By then, though, they and the rest of Force B were the object of much concern among the Allied command—and their meanderings and disappearance would directly affect the fates of the men of the 339th Infantry Regiment, which was still plowing across the White Sea as the first Americans went into action in the gloomy forests of Russia.
Chapter Four
We’re Here Because We’re Here
The trains swayed and jerked and rattled as they knifed deeper, ever deeper, into the heart of northern Russia in the second week of September 1918. All through the night they rolled, while in boxcars the men fitfully tried to sleep, or gave up and sat in the doorways, their legs dangling limply, their minds wandering but always coming back to the strangeness of their predicament, this, their great adventure.

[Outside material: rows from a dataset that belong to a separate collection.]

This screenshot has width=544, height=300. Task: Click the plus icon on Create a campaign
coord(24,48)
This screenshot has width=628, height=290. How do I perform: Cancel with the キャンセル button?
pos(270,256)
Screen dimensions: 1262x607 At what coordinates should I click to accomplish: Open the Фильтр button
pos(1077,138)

At one point the trains stopped at a remote railway outpost, and those awake saw by torchlights a herd of prisoners taken in the previous days of fighting at Obozerskaya. To the Americans they seemed unsoldierly, an “unheroic spectacle,” one soldier would write. “They look like Bolo wild men,” one American joked; from that time on, the Bolsheviks would be referred to as just that—Bolos.

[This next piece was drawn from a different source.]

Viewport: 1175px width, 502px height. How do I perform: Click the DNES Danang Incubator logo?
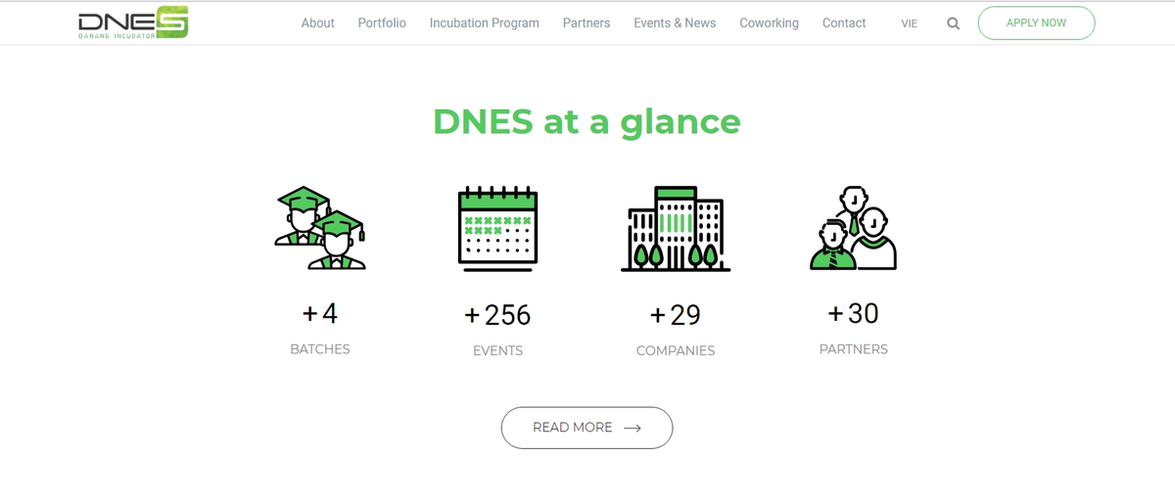coord(133,23)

The trains, and men, moved on. Somewhere ahead, they had been told, American sailors were fighting for their lives, and so here they were, these men of the Third Battalion, 339th Infantry Regiment, coming to save American lives and thence, according to the possibly psychotic fantasies of their British commanders, roll ever deeper and fight their way to Vologda—nearly three hundred miles—if need be, and then locate the Czechs who were said to be wandering in the wastes of Russia like a lost tribe, and so save Russia, and maybe the world itself.
Their ships—the Somali and Nagoya and Tydeus —had still been steaming for Murmansk when the urgent calls came over the wireless and told their captains to break off and head southeast toward Archangel. And so the ships turned, and in early September 1918 reached the mouth of the Dvina River, and, pulled by tugs, coursed as quickly as they could the twenty-five miles to the city.

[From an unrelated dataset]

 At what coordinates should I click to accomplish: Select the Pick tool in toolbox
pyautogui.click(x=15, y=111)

“The entire vista was dreary and desolate,” Godfrey Anderson would recall, “the sky being heavily overcast and the vast swamps stretching interminably, unrelieved by any woodland, except for a few stunted pine trees.”
On September 4 the wharves and log homes and the blue-painted domes on the city’s great cathedral came into view. “There were several handsome churches in sight, especially one majestic cathedral with half a dozen bulbous spires that was the most imposing focal point in the entire panorama,” Anderson wrote.
The port of Archangel, into which Allied materiel had been flowing to support the czar’s great army since 1914, had been reached in 1553 by the English explorer Sir Richard Chancellor, who with three ships under his command was trying to find a northeast passage to India. When the czar, Ivan the Terrible, learned of Chancellor’s arrival on the coast, he sent orders for Chancellor to travel overland to Moscow, more than six hundred miles due south, where a trading relationship between Russia and England was soon formed.
The city of Archangel was founded thirty years later, and over the following centuries became the capital of the large Archangel District, a cosmopolitan center peopled not only by Russians of all stripes and ethnicities but seafaring Scandinavians, British, and Germans. Through the port went lumber, furs, flax, and other commodities.
In the seventeenth century prisoners were set to work on improving the town, and a large trading hall and a bazaar were constructed. As well, the Troitski Cathedral, with five domes, was constructed and featured a fourteen-foot-high wooden cross carved by Peter the Great himself. The great cathedral dominated the otherwise flat skyline of Archangel, which consisted mainly of well-fenced homes hewn from the vast forests of the region and stone buildings housing businesses.